• Dataset records:
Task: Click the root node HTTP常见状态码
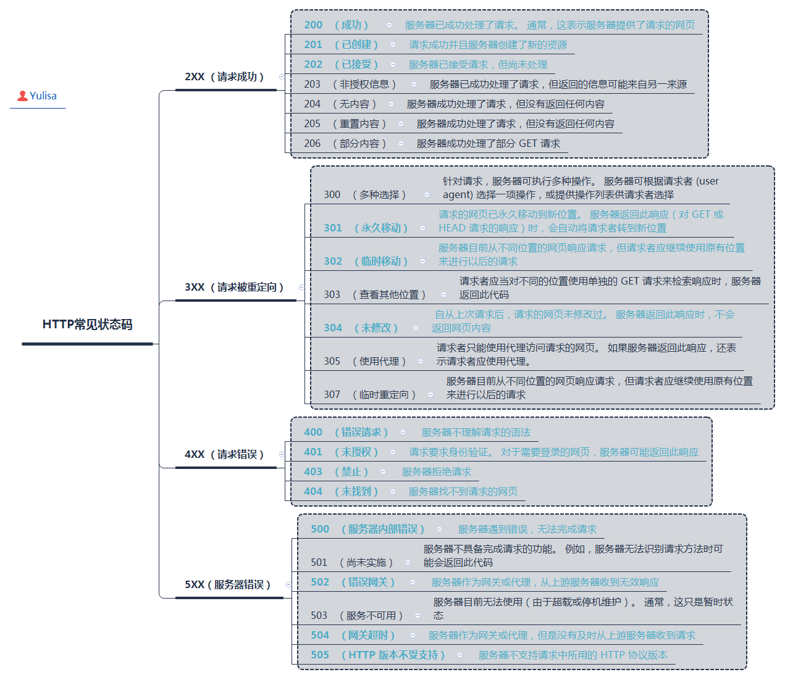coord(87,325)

...

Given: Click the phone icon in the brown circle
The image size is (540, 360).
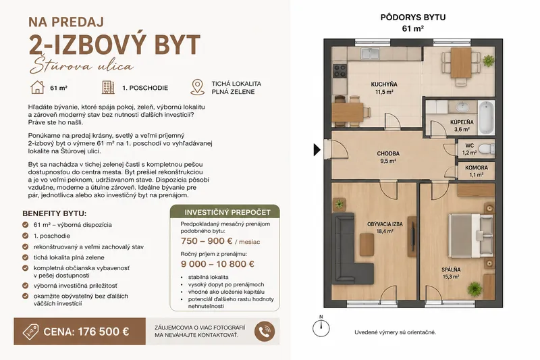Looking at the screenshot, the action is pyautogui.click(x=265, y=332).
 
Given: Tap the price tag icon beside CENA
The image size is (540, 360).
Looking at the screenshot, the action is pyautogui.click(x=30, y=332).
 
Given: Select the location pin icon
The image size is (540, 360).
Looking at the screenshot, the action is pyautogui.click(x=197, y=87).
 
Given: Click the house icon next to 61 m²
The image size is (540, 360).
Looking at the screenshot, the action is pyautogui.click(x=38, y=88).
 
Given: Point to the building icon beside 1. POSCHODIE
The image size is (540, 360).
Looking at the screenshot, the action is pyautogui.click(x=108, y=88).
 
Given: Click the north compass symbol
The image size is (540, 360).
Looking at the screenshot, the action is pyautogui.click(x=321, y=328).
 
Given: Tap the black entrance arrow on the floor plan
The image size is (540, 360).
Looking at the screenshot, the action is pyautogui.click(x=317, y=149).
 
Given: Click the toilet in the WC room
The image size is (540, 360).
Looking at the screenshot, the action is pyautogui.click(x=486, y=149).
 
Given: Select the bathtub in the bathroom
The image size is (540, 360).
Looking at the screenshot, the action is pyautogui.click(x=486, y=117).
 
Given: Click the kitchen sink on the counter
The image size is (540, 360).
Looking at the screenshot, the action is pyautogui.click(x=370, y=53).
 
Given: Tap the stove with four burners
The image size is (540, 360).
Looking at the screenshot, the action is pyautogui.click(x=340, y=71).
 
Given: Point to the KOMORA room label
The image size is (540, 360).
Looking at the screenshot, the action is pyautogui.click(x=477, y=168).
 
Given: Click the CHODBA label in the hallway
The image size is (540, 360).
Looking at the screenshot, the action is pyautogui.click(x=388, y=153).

==

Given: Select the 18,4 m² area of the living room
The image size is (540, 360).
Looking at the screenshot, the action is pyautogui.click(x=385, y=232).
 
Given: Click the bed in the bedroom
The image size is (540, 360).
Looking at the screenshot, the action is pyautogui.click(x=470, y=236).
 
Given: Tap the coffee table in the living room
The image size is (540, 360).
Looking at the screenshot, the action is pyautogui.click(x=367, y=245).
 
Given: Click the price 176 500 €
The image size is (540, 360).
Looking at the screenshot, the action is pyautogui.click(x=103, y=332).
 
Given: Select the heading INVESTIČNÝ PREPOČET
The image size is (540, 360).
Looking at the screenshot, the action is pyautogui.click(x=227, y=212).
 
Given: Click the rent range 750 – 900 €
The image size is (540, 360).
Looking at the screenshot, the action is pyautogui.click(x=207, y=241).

• Given exercise:
Rewrite the entries from the line with "Given: Click the phone" up to and including the line with "Given: Point to the KOMORA room label", replacing "Tap" with "Press" and leaving everything else unchanged. Omit the pictures from your answer.

• Problem solution:
Given: Click the phone icon in the brown circle
The image size is (540, 360).
Looking at the screenshot, the action is pyautogui.click(x=265, y=332).
 
Given: Press the price tag icon beside CENA
The image size is (540, 360).
Looking at the screenshot, the action is pyautogui.click(x=30, y=332).
 
Given: Select the location pin icon
The image size is (540, 360).
Looking at the screenshot, the action is pyautogui.click(x=197, y=87).
 
Given: Click the house icon next to 61 m²
The image size is (540, 360).
Looking at the screenshot, the action is pyautogui.click(x=38, y=88).
 
Given: Point to the building icon beside 1. POSCHODIE
The image size is (540, 360).
Looking at the screenshot, the action is pyautogui.click(x=108, y=88).
 
Given: Click the north compass symbol
The image size is (540, 360).
Looking at the screenshot, the action is pyautogui.click(x=321, y=328).
 
Given: Press the black entrance arrow on the floor plan
The image size is (540, 360).
Looking at the screenshot, the action is pyautogui.click(x=317, y=149).
 
Given: Click the toilet in the WC room
The image size is (540, 360).
Looking at the screenshot, the action is pyautogui.click(x=486, y=149).
 
Given: Select the bathtub in the bathroom
The image size is (540, 360).
Looking at the screenshot, the action is pyautogui.click(x=486, y=117).
 
Given: Click the kitchen sink on the counter
The image size is (540, 360).
Looking at the screenshot, the action is pyautogui.click(x=370, y=53).
 
Given: Press the stove with four burners
The image size is (540, 360).
Looking at the screenshot, the action is pyautogui.click(x=340, y=71).
 
Given: Point to the KOMORA room label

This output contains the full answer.